Nearly all businesses houses wish that boom economic times should in continue in perpetuity. The reality, however, is different and businesses have to face tough economic periods from time to time. Tough times call for more diligent and cautious approach though it is not uncommon that businesses, particularly SME’s take rash and risky decisions during these times in anticipation of positive results even where the probability of achieving those results is low.
SME’s with insufficient cash flow find it difficult to sail through the ebb of the economic slowdown. The situation is only worsened by slow recovery and/or defaults from existing customers which in turn could lead to a serious threat for the continuity of the business.
Many SME do not survive a long-drawn downturn as they make several common mistakes in tough times:
There is always a pressure on reduced sales and reduced margins in a tough market. Many entities, out of desperation, accept orders with very slim margins. Due to cost overruns such slim margins ultimately results in further loss to the entity. Some entities accept lower margin orders as a strategic move to reduce losses however such should be done with extreme caution and with continuous monitoring. Such strategy might work where the downturn is for a short period however if the downturn is expected to last for a longer period than the strategy will back fire.
Sell or agree to sell for an extended period of credit. SME’s often fall prey to supply goods and services to customers with an unreasonable long credit period. The management should always be extra cautious when a customer wants an undue extended credit period and conduct proper inquiries regarding the creditworthiness of the customer. Here the SME is exposed both to a cash crunch and more than normal likeliness of default.

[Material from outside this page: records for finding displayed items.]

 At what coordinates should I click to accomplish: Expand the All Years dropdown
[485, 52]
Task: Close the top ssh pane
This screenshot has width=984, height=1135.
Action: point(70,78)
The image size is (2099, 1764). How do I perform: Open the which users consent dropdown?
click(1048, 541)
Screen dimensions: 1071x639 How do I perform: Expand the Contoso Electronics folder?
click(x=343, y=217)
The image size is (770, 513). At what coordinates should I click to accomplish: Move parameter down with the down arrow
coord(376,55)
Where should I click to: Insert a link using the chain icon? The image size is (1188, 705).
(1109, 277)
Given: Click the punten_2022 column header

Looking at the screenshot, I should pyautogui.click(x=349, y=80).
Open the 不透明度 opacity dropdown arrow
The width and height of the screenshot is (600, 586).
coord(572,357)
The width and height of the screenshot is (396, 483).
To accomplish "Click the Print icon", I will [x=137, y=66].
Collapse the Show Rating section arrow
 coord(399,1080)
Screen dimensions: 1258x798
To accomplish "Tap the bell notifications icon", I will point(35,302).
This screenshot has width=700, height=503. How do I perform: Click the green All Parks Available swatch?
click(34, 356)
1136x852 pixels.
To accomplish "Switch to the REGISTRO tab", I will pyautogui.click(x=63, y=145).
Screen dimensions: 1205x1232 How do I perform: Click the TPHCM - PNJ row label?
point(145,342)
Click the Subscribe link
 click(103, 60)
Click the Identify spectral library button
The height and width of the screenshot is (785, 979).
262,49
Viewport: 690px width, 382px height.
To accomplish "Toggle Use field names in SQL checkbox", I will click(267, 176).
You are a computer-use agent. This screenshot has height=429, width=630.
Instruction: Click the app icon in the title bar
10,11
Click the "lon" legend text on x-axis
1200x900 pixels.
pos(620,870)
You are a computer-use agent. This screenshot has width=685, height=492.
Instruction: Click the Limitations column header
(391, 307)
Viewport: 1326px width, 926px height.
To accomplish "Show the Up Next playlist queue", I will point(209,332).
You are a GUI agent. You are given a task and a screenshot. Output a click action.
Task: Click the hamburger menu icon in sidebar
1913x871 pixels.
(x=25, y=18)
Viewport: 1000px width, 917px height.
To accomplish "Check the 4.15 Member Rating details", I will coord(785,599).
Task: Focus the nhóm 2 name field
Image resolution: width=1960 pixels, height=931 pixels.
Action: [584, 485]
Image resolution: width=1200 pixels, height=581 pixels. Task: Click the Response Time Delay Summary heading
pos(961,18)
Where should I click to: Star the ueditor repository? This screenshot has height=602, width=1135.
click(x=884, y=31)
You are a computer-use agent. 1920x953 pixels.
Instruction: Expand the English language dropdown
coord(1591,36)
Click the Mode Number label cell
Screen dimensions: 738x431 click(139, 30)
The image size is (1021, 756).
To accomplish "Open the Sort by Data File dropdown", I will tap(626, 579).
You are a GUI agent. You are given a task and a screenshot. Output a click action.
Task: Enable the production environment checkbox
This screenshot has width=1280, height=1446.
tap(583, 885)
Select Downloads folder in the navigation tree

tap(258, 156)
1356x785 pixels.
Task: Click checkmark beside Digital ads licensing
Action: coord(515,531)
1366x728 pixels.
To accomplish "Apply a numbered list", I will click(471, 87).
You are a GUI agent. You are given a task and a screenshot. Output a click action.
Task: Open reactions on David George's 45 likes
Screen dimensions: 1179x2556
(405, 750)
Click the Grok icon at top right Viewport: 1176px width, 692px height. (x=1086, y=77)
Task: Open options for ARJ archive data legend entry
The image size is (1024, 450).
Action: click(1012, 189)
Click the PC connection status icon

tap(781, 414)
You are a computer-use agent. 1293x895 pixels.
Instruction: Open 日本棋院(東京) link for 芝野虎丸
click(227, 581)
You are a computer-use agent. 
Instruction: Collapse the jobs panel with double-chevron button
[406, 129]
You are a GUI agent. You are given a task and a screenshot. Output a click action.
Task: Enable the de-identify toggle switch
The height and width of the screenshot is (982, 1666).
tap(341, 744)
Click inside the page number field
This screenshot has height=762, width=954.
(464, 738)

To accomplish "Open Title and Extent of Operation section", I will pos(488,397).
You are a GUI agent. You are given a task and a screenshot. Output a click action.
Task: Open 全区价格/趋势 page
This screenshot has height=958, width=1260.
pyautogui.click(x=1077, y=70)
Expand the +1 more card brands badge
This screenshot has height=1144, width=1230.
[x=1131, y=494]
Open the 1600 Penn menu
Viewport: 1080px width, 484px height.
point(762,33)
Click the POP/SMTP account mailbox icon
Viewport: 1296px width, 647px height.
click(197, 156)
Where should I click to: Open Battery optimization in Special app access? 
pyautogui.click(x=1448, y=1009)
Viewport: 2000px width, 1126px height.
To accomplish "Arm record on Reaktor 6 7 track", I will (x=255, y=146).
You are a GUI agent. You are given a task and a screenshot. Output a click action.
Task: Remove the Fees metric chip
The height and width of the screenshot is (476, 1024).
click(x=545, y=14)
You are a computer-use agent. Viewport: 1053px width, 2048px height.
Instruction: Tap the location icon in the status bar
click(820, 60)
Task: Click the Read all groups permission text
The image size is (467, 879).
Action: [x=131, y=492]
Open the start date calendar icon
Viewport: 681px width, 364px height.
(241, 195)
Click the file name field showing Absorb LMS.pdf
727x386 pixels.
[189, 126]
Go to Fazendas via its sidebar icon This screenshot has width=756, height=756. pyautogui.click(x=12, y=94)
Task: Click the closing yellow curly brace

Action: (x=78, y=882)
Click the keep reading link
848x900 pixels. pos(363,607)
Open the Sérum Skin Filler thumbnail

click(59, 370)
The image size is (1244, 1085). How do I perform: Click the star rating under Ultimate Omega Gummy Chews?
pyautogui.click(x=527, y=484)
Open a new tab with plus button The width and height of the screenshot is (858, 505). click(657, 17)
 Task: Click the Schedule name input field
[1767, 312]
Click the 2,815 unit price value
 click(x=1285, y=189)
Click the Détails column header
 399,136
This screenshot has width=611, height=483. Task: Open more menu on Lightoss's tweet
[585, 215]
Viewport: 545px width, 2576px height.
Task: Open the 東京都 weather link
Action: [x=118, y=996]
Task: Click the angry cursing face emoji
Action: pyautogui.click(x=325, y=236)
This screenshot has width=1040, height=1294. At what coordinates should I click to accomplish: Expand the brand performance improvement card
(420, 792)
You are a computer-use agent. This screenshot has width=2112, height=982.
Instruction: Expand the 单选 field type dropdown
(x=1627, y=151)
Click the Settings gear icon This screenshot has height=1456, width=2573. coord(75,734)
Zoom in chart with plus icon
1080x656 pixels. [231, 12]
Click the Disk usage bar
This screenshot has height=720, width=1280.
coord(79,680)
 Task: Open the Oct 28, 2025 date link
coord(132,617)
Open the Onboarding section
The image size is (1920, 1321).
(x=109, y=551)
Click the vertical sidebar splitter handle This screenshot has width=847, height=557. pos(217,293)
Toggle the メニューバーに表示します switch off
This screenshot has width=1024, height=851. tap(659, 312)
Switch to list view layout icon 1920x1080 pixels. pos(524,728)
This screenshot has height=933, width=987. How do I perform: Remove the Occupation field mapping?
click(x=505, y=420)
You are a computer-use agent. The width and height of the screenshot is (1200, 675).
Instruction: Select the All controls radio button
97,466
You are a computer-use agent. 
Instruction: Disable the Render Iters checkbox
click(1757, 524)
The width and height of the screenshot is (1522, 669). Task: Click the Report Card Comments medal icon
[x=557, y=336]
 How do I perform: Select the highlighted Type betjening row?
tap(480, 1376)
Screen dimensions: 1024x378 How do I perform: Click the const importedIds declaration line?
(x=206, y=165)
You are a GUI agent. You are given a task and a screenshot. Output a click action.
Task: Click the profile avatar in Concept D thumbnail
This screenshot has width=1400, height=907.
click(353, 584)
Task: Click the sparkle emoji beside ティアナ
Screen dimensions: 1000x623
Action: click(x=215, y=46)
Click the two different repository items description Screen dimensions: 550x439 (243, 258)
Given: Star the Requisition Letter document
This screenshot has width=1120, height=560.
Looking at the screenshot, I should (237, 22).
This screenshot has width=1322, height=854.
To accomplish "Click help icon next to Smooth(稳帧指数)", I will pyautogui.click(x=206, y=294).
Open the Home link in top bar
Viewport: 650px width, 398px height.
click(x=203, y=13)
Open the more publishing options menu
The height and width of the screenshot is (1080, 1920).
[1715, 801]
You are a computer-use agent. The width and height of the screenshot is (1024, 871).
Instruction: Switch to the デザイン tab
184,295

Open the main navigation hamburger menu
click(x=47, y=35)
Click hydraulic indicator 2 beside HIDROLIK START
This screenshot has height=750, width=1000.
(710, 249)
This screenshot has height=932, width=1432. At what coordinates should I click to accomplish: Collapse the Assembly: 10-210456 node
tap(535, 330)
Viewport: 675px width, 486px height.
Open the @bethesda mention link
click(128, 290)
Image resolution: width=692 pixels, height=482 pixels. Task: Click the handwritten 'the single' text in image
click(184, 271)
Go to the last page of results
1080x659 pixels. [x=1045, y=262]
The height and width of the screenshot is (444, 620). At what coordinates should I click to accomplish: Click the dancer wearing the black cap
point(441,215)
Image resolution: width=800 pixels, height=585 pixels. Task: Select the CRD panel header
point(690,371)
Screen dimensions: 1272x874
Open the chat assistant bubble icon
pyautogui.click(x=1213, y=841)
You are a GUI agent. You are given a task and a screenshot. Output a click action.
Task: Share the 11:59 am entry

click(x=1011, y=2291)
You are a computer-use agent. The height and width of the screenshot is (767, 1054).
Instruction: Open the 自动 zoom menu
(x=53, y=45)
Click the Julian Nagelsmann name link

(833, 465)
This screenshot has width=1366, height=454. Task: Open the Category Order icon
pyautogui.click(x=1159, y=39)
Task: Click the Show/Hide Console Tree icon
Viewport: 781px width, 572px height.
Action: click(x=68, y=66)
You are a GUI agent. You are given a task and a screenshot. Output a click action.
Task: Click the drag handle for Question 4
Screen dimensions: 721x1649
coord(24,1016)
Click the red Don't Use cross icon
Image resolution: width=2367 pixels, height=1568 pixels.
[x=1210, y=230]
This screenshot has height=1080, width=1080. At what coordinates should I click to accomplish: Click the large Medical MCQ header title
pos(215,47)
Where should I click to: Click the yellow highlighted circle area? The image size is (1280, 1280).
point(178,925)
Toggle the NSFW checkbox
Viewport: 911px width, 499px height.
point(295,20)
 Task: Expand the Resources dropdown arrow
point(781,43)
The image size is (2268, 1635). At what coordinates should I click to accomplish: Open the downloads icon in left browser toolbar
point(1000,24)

As the SME would face cash flow shortages in a downturn, they often resort to seek additional funding from banks. Banks normally are not very keen to fund in such economic times for working capital finance. SME’s might, in such case, borrow against off books assets to fill the gap. Bank funding costs would thus increase the overheads for the SME. In the event of a default from the customer, the SME would face several threats; increase in overheads, default or untimely servicing of bank loans, attachment of assets by the banks and even criminal proceedings if the situation worsens.
Business planning and allocation of resources are essential for any business. Some SME’s do a forecast of numbers on a wrong notion that the downturn will not last long and thus a non-conventional approach is taken. Forecasting a rosy future with little or no back up cashflow would further land the business in dire straits. As sales forecast is high, the overheads resources allocation too is high. Where the said sales are not achieved the entity will still have to bear the high overheads.
Cash based overheads would be required to be paid by the businesses whether sales performance is good or slow. Failure to cut unnecessary overheads on a timely basis will be a heavy strain on the cash flow and result in additional losses to the entity.